I agree with the Skytrain route...

We followed the directions to the SkyTrain in Arrivals and travelled to Howard Beach Station. Then we took the A Train to Chamber Street Subway station as we were staying near Ground Zero. Note: you pay for the journey at Howard Beach station where you can buy a cheaper return SkyTrain+subway ticket.

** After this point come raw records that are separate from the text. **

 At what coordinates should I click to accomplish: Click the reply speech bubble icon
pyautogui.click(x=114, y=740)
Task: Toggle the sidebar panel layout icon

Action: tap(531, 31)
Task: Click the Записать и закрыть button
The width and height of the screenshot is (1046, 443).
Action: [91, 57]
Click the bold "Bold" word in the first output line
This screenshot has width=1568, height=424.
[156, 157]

One big bonus .. New Yorkers are always willing to help and, in fact, go out of there way to offer assistance as soon as they see you standing with any map! New Yorkers "do courtesy" very well. Post 911 they really built a community there.


----------



## SkippyOD (30 Jun 2008)

*Re: jfk airport*

If you are thinking of getting a helicopter ride while there then you could combine both and get one to bring you in from the airport, just a suggestion.


----------



## budapest (1 Jul 2008)

I agree with _samhradh_.  Buy the 5 dollar Airtrain ticket first to Jamaica station and then the 7 day subway ticket as typically speaking, you'll use it a lot, although walking in Manhattan is part of the fun. At 2 dollars a trip, subway costs can really mount up.


----------



## tyrekicker (3 Jul 2008)

Standard NYC taxis have a standard fare of $45 to anywhere in Manhattan. Taxi ranks are right outside the terminal. Not much extra for the convenience.

$45 is from JFK to Manhattan.


----------